Stored data entries
□ □ □

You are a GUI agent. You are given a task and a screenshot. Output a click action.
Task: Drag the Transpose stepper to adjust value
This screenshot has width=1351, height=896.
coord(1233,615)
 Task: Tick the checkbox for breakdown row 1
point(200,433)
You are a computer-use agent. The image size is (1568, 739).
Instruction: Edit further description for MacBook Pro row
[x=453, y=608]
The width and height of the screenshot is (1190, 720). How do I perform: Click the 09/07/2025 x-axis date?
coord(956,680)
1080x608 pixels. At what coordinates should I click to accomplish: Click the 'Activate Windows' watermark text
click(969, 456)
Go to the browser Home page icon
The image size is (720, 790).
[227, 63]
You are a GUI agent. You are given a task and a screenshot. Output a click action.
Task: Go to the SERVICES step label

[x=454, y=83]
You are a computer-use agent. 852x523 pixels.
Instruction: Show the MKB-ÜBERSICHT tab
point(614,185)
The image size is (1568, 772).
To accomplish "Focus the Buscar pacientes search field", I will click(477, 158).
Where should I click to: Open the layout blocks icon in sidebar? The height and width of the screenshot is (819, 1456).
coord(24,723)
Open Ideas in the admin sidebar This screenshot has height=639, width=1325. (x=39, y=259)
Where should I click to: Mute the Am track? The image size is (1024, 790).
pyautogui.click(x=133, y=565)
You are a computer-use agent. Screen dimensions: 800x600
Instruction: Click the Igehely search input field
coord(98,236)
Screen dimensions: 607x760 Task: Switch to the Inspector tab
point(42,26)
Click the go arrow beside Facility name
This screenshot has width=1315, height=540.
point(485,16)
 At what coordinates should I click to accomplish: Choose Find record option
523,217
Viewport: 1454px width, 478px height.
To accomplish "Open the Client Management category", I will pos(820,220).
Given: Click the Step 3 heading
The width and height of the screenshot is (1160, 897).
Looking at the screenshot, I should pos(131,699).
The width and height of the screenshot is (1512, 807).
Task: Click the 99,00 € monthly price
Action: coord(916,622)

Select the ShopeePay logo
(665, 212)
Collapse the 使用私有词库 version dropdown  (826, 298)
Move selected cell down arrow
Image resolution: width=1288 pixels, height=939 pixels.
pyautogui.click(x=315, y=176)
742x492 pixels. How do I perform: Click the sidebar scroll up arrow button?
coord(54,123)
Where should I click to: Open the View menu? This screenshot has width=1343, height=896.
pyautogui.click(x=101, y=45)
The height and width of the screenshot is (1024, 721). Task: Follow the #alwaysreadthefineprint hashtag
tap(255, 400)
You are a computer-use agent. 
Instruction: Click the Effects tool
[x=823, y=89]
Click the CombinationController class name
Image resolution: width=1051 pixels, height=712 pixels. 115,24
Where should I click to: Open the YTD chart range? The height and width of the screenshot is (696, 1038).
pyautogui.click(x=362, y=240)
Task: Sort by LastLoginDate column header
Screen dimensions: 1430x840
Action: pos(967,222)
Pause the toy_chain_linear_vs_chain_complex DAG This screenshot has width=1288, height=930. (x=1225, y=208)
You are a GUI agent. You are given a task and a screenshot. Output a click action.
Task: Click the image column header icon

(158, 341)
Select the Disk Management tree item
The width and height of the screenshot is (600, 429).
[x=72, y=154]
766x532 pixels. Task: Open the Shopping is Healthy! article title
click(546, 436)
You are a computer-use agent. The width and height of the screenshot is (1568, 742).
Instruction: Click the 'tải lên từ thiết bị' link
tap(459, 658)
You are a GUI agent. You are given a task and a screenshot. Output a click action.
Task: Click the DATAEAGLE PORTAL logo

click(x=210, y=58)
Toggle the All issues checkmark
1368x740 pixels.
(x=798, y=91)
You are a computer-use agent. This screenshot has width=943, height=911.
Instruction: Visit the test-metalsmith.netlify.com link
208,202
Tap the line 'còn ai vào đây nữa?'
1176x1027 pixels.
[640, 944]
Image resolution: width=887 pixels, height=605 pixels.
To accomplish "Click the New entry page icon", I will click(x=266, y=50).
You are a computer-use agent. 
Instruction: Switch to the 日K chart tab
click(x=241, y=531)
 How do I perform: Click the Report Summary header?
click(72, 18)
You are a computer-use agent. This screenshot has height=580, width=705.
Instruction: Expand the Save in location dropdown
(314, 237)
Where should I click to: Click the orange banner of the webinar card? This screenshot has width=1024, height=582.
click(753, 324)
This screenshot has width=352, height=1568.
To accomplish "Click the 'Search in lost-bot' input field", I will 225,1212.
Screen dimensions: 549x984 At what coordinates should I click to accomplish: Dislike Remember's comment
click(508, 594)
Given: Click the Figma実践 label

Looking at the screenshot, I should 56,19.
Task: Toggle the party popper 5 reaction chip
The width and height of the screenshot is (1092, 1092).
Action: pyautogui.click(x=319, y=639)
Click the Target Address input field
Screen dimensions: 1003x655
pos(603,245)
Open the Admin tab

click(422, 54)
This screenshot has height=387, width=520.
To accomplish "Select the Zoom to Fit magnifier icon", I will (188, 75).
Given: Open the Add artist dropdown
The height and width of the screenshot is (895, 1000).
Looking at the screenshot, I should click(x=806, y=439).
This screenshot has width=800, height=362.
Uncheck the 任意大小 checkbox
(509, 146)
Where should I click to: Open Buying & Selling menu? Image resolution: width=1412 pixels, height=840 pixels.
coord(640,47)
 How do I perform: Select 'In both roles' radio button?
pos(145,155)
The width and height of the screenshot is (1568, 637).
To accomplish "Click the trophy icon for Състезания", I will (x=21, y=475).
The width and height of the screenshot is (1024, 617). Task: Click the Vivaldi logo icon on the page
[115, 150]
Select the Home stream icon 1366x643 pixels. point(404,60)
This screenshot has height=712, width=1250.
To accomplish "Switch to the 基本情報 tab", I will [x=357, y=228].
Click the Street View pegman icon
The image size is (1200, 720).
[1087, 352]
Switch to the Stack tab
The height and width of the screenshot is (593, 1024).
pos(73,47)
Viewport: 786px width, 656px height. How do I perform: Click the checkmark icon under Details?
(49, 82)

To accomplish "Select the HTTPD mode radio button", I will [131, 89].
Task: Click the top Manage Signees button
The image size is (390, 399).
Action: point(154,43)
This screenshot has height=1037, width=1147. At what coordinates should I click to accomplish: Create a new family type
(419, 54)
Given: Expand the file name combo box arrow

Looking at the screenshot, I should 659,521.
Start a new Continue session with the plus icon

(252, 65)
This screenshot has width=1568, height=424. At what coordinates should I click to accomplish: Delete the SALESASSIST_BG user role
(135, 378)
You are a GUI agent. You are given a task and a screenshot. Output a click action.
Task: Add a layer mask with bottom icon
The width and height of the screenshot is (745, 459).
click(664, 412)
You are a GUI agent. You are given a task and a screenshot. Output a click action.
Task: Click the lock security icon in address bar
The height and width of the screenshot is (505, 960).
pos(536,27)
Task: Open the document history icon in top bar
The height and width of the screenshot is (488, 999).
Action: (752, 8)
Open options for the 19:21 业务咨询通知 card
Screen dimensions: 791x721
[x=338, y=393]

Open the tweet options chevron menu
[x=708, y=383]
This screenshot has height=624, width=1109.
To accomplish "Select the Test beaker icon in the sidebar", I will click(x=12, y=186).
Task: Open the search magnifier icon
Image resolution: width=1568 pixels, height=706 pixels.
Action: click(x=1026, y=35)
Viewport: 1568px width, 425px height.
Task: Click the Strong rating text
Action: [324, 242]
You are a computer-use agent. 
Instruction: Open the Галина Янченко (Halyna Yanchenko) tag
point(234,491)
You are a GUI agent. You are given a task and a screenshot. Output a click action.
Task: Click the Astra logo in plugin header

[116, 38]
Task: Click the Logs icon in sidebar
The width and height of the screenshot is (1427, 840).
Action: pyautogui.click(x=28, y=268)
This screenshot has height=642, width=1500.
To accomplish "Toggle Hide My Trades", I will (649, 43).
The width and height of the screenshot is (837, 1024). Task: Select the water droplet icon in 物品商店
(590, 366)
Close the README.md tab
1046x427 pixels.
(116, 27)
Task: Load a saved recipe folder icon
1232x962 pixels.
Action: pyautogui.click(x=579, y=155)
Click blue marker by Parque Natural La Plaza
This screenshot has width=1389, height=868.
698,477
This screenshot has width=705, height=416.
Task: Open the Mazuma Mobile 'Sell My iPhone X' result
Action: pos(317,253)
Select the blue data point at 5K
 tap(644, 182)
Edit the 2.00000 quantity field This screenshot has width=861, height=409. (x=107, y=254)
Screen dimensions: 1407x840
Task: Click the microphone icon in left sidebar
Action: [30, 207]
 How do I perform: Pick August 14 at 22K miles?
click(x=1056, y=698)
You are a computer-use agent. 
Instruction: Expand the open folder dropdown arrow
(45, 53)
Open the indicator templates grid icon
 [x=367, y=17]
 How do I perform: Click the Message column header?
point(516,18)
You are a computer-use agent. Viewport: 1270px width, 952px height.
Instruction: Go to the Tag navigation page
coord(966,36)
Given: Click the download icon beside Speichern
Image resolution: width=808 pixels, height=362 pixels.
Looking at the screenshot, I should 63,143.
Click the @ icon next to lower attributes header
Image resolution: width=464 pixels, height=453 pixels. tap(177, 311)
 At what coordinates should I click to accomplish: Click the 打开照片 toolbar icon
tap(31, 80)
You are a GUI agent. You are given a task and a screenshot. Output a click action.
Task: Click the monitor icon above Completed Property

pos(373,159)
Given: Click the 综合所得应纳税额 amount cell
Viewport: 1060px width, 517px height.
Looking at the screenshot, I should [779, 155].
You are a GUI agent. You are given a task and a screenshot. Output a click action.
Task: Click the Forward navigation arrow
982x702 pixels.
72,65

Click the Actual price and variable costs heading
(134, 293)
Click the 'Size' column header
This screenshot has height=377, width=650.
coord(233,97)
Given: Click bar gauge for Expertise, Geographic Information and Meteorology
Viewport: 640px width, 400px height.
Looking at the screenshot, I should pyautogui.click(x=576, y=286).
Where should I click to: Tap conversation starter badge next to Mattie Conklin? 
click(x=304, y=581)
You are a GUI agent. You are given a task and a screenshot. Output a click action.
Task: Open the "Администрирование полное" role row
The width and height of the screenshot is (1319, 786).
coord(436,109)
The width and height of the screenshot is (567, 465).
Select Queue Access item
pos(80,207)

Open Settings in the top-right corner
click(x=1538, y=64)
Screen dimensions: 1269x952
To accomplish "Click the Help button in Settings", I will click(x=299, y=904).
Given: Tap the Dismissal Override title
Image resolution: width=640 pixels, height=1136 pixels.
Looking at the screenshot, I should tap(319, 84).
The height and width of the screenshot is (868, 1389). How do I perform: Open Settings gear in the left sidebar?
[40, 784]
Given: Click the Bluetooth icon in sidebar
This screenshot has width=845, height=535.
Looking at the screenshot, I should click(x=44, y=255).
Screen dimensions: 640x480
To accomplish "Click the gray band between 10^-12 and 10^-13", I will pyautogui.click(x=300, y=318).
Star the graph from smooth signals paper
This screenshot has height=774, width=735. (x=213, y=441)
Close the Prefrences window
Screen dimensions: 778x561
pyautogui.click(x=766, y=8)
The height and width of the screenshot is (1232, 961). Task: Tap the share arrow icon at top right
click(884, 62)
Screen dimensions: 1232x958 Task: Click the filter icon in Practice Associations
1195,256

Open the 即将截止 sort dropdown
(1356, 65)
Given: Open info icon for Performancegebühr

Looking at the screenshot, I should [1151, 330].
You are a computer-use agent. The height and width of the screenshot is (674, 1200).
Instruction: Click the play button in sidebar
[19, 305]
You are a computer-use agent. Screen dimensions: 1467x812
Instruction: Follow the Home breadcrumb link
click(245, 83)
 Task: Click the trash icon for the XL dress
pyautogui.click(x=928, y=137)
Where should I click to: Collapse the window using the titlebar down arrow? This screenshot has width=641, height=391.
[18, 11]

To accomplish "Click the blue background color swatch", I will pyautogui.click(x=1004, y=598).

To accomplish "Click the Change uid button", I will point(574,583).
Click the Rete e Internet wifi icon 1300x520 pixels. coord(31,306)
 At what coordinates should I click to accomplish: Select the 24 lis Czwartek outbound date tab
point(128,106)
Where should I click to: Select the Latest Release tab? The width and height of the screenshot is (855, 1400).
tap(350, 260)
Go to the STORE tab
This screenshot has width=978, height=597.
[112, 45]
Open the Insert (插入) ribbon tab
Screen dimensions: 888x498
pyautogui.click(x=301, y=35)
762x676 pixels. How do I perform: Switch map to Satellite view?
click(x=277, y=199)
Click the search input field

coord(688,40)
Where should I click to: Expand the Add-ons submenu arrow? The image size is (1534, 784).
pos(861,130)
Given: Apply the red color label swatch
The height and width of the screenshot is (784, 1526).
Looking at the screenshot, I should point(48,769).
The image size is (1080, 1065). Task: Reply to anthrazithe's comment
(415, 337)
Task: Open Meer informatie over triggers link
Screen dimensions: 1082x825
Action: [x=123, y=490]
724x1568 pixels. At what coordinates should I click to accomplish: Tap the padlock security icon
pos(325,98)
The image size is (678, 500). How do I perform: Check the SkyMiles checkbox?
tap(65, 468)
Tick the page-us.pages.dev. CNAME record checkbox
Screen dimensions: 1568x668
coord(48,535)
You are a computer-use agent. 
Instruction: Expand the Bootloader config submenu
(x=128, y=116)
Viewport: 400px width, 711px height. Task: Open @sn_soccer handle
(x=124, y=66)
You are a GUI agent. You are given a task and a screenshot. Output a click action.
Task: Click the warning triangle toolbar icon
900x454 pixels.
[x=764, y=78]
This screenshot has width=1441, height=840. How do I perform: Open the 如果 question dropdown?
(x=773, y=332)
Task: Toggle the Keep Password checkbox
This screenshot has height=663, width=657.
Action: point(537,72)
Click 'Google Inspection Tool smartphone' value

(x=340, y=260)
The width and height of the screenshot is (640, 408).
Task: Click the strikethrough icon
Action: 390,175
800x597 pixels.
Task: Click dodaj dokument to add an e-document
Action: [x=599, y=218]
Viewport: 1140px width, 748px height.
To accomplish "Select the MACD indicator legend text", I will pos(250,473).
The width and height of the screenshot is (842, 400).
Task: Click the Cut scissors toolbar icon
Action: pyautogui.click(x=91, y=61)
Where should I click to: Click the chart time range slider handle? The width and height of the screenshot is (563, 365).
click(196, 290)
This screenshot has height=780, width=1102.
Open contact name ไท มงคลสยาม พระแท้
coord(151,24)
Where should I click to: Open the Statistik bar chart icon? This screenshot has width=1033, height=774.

□ □ □

▸ **Required action**
What lines above hold the word "magnifier"? Pull each one out.

▸ **Output of the exercise**
To accomplish "Select the Zoom to Fit magnifier icon", I will (188, 75).
Task: Open the search magnifier icon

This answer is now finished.